▸ **About this exercise**
Which lines in the material below contain the word "agent"? Copy each of them.
*-*-*
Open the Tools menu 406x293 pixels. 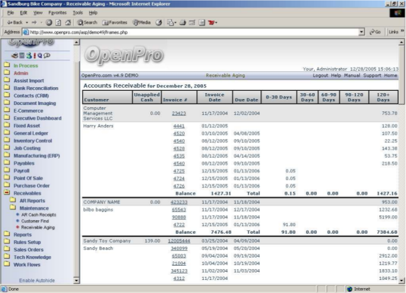pyautogui.click(x=77, y=12)
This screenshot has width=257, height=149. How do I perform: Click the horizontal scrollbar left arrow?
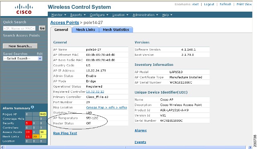pos(2,147)
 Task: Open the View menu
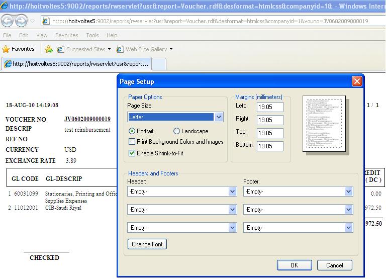tap(42, 35)
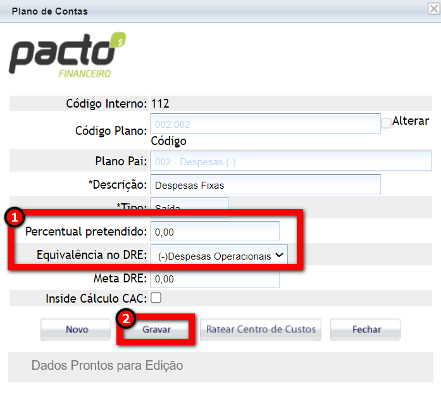The height and width of the screenshot is (397, 441).
Task: Click into the Meta DRE field
Action: [x=214, y=279]
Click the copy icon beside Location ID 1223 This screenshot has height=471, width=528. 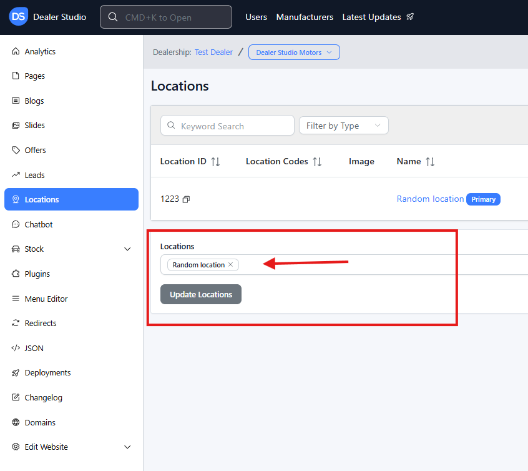(x=186, y=199)

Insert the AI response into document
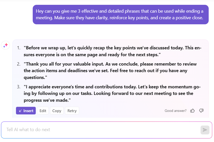[x=26, y=111]
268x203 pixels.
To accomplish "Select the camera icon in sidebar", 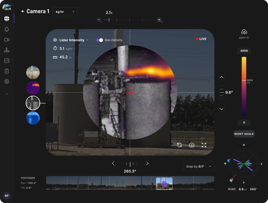I will [7, 40].
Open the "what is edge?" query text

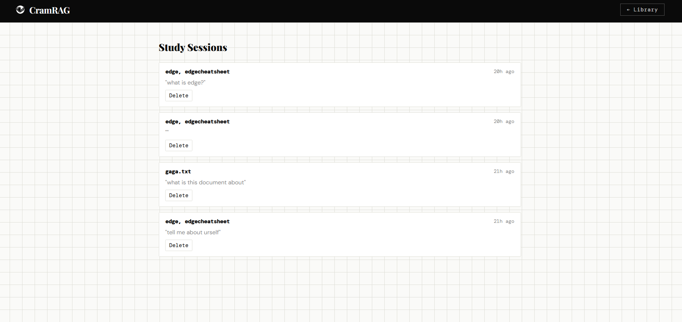coord(185,83)
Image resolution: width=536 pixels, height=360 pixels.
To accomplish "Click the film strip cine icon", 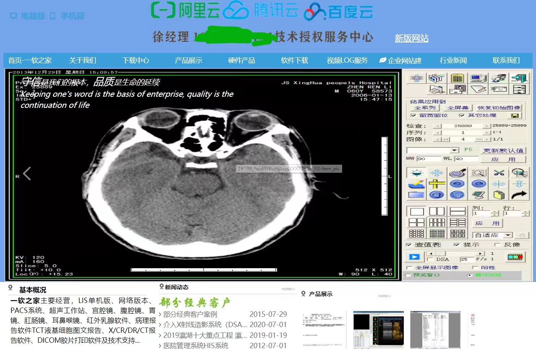I will pos(515,257).

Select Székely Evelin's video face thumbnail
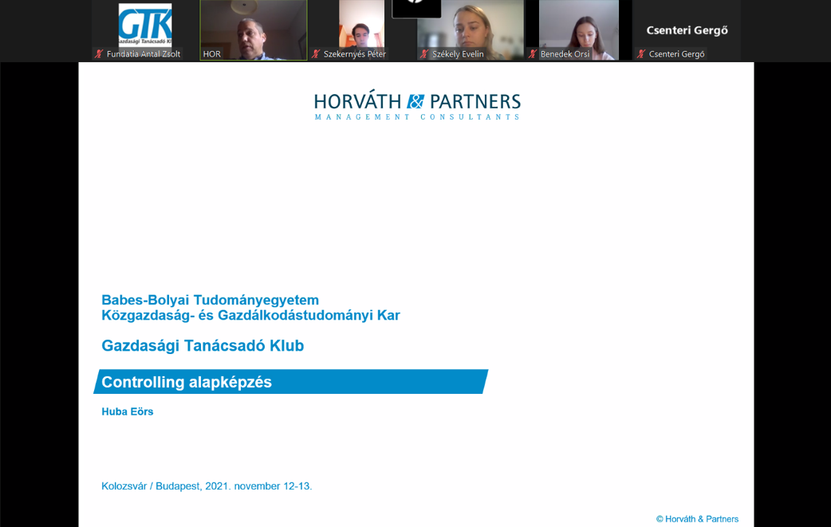470,24
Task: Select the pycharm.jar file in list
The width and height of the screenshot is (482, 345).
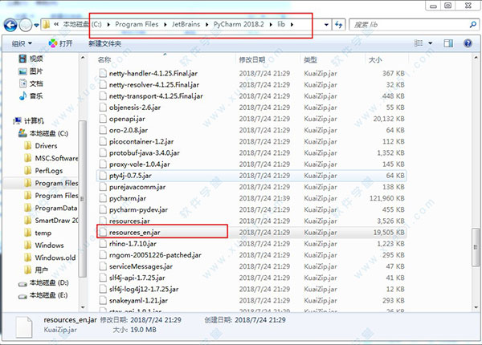Action: click(x=128, y=197)
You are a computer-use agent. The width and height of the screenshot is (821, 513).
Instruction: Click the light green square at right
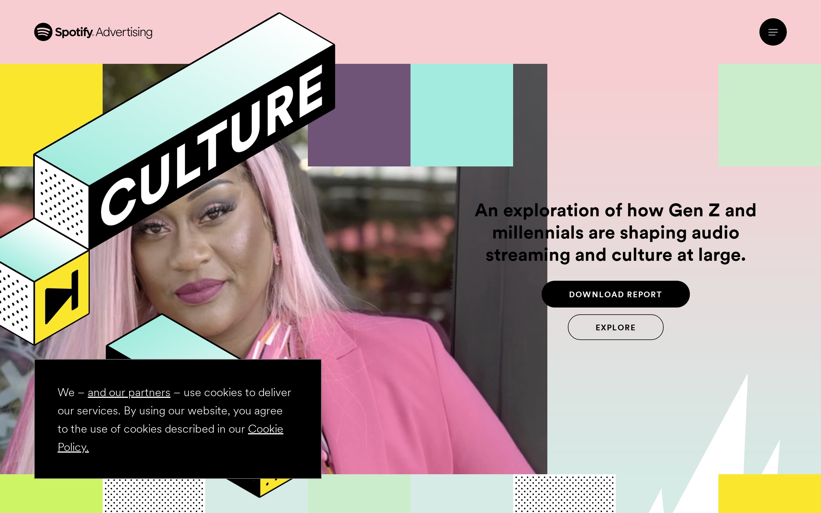click(769, 115)
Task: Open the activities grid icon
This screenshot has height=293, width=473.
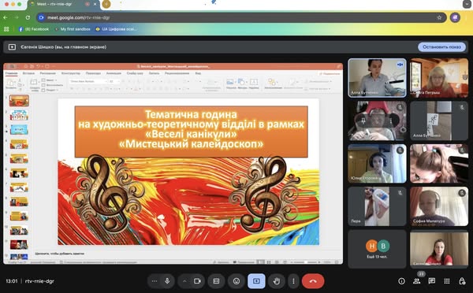Action: pyautogui.click(x=447, y=281)
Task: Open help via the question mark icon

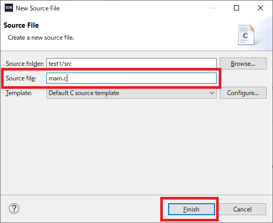Action: coord(14,208)
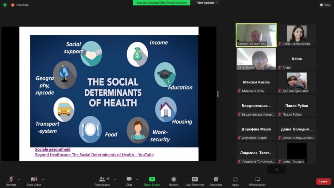This screenshot has width=334, height=188.
Task: Open Whiteboards from the toolbar
Action: click(x=257, y=179)
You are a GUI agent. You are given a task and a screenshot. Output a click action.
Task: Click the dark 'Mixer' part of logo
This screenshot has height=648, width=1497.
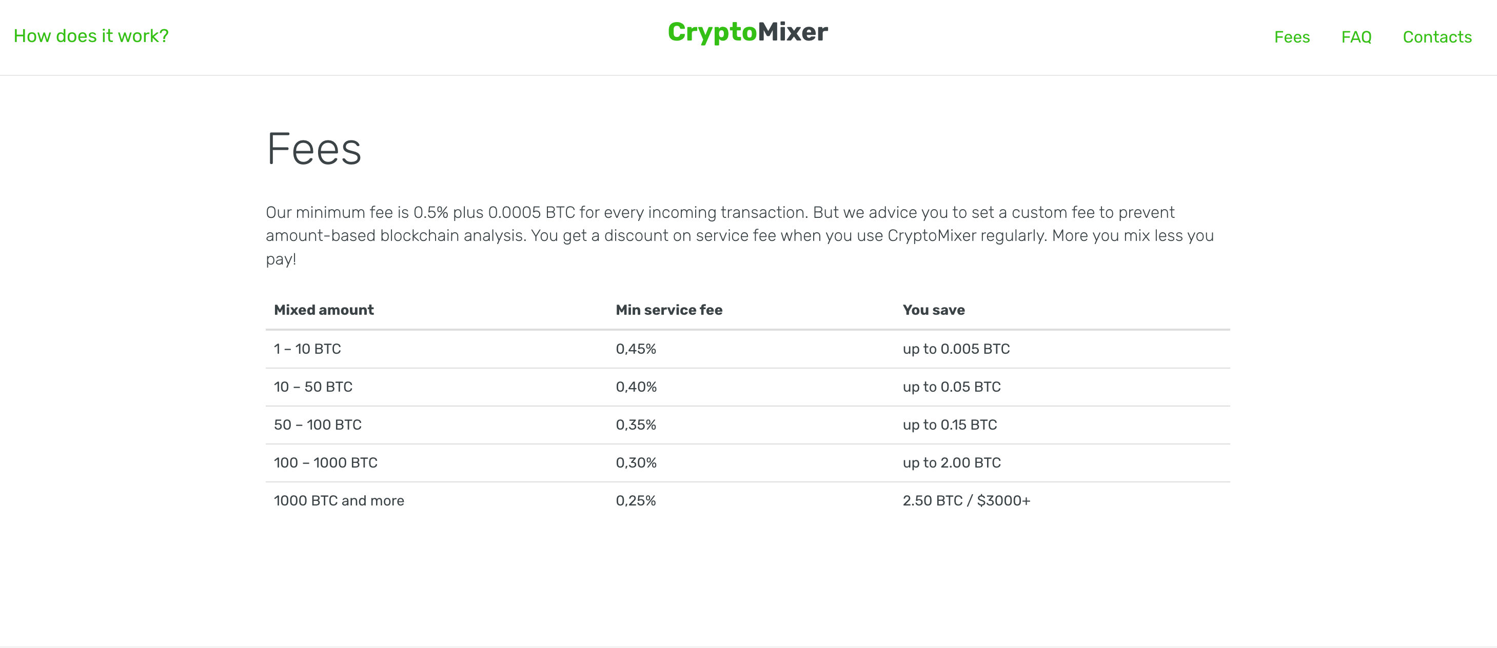793,33
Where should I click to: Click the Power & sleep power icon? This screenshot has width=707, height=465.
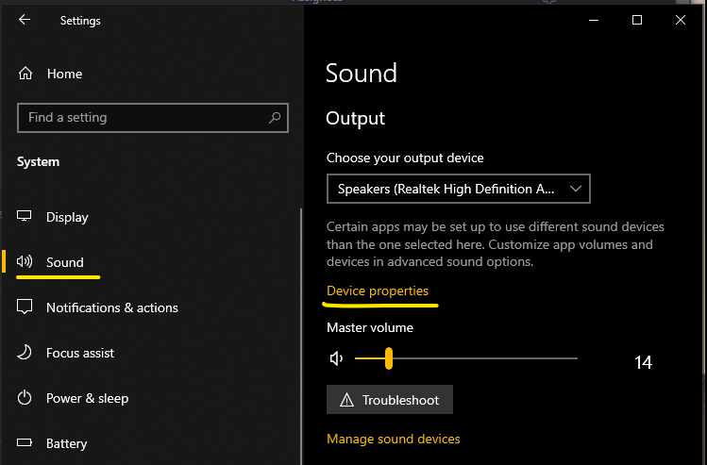[x=25, y=398]
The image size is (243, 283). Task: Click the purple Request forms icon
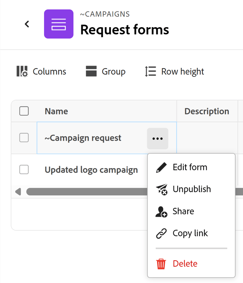click(x=59, y=24)
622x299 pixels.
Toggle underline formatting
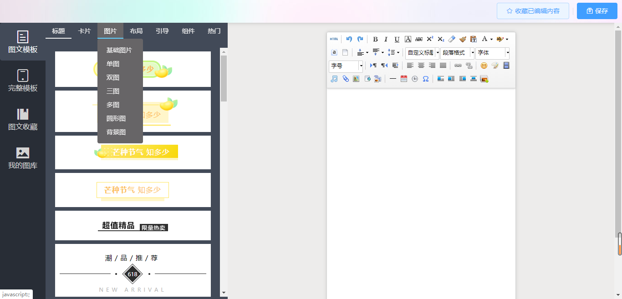(397, 39)
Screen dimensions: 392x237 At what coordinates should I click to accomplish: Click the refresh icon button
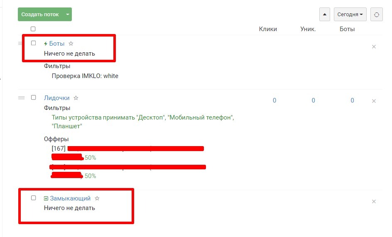click(x=377, y=15)
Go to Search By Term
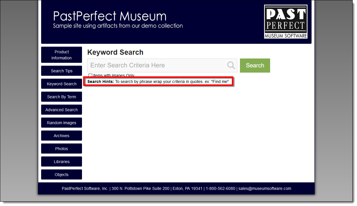This screenshot has height=206, width=357. pos(62,97)
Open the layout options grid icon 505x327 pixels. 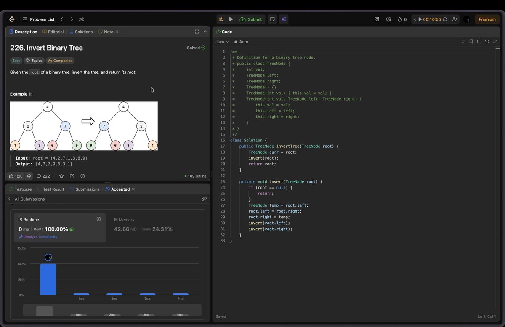pos(377,19)
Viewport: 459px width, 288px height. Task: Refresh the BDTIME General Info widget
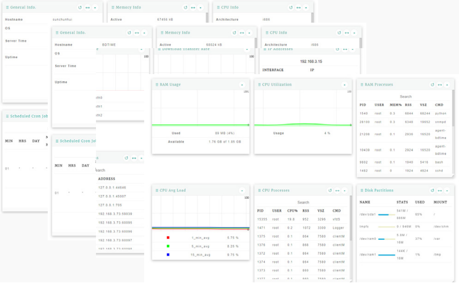coord(129,33)
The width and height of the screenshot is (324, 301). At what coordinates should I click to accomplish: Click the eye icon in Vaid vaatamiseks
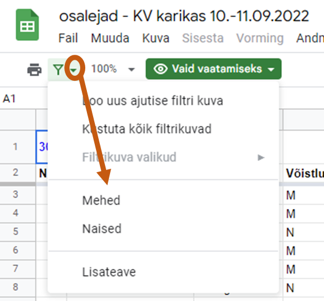point(160,69)
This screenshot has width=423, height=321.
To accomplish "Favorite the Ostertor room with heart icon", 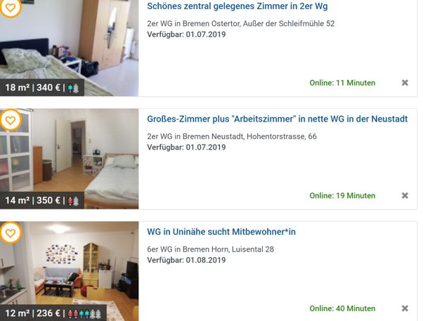I will click(x=11, y=8).

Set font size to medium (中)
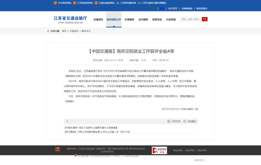[164, 60]
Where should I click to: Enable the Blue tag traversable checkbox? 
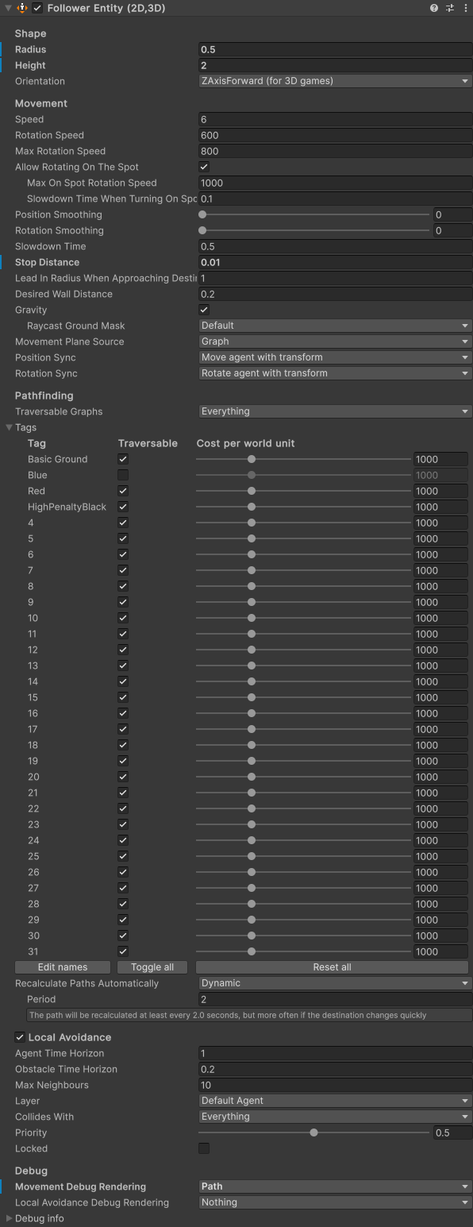tap(123, 475)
*-*-*
▸ **Result**
You are a computer-use agent. The width and height of the screenshot is (821, 513).
You are a GUI agent. You are given a task and a screenshot. Output a click action.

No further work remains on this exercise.